Rashpal Malhotra Vs. Mrs. Satya Rajput and another
Sections 2(i) and 13 – constitution of India, 1950; Art. 136 – Bona fide requirement – Lease not entered with a juristic person – Exercise of power under Art.136 – The Court acts not only as a court of law but also as a court of equity – It must subserve the cause of justice – Order of eviction upheld.
CONSTITUTION OF INDIA, 1950:
Article 136 – Exercise of power and jurisdiction – Grant of leave to appeal – Nor necessary for the Court to deal with the merits in every case – The court acts not only as a court of law but also as a court of equity – It must subserve ultimately the cause of justice.
2. Rajendra Prasad Oil Mills, Kanpur and another v. Smt. Chunni Devi and others, A.I.R. 1969 Allahabad page 1.
3. Educational supplies Depot, Trivandrum. v. Vithoba High School and others, 1970 Kerala Law Journal Reports 43.
4. M/s. M.K.M. Moosa Bhai Amin, Kota v. Rajasthan Textile Mills, Bhawanimandi, A.I.R. 1974 Rajasthan 194.
5. Heavy Engineering Corporation Ltd., Ranchi v. K. singh and Company, Ranchi, A.I.R. 1977 Supreme Court 2031.
6.Baigana and others v. Deputy Collector of Consolidation and others, 1978 3 S.C.R. 509.
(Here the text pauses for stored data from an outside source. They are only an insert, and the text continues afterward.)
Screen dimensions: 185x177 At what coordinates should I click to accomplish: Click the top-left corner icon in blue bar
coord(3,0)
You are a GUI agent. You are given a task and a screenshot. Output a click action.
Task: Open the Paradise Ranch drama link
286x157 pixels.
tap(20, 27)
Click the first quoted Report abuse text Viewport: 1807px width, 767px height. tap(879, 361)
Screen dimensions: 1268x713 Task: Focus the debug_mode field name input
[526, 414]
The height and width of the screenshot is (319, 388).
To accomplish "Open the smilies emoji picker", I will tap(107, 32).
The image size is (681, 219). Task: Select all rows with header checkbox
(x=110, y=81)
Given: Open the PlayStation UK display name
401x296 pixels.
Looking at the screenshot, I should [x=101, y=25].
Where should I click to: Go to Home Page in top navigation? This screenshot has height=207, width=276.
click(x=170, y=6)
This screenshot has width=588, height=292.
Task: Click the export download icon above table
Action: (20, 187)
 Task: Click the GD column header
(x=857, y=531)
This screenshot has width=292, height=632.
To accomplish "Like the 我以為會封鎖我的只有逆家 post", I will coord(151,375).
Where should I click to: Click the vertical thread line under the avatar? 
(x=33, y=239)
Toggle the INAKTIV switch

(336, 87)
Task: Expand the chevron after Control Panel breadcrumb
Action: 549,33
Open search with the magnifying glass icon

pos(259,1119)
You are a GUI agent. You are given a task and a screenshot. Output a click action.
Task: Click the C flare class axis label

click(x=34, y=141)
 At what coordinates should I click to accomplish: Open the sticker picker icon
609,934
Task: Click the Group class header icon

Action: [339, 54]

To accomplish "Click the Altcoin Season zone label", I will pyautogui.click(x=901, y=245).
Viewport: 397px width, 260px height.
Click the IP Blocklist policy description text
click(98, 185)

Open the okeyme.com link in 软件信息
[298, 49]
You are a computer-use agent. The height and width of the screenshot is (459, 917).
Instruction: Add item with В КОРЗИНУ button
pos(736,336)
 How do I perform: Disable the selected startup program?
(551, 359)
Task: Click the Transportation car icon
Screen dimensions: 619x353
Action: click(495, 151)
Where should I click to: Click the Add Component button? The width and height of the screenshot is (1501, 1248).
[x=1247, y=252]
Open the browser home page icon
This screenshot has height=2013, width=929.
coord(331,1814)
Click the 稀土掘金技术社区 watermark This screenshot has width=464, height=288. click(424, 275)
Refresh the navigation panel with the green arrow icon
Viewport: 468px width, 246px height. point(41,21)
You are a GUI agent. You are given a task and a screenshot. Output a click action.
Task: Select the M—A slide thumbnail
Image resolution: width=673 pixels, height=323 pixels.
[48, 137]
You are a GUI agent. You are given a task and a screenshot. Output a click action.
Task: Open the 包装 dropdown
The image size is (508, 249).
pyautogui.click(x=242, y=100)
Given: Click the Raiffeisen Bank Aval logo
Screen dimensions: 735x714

1. This is an appeal by the appellant claiming to be a tenant of the premises in question. There was an order of eviction under section 13 of the East Punjab Urban Rent Restriction Act, 1949 (hereinafter called ‘the Rent Act’). The respondent-landlady is the owner of House No.722, Sector IIB, Chandigarh (hereinafter called ‘the suit premises’). The suit premises was let out by a lease deed by respondent No.1 to respondent No.2 herein, Haryana Milk Food Corporation for the residence of its General Manager at Chandigarh. It is stated in the said lease deed that the lease was for the use of Shri R.P. Malhotra who was at that time the General Manager of Haryana Milk Food Corporation. On behalf of the lessor the landlady, respondent herein has signed and on behalf of the lessee, it is signed as follows: “for Haryana Milk food Corporation R.P. Malhotra” who is the appellant herein. The appellant left the services of Haryana Milk Food corporation in the end of 1974 and thereafter attempted to pay the rent of the suit premises by sending it by a bank-draft with a covering letter on the letter-head of Haryana Milk Food Corporation. It is the case of the landlady, respondent No. 1 that on coming to know of the cessation of the appellant’s employment with Haryana Milk Food Corporation the respondent No.1 stopped accepting rent from the appellant. On 23rd of November 1977 application for eviction was filed by the respondent No.1 against the appellant and respondent No.2 Haryana Milk Food Corporation, inter alia, on the following ground: (a) non-payment of rent from 1.1.75 onwards; (b) subletting of entire premises by the Haryana Milk Food Corporation to the appellant and (c) bona fide personal requirement.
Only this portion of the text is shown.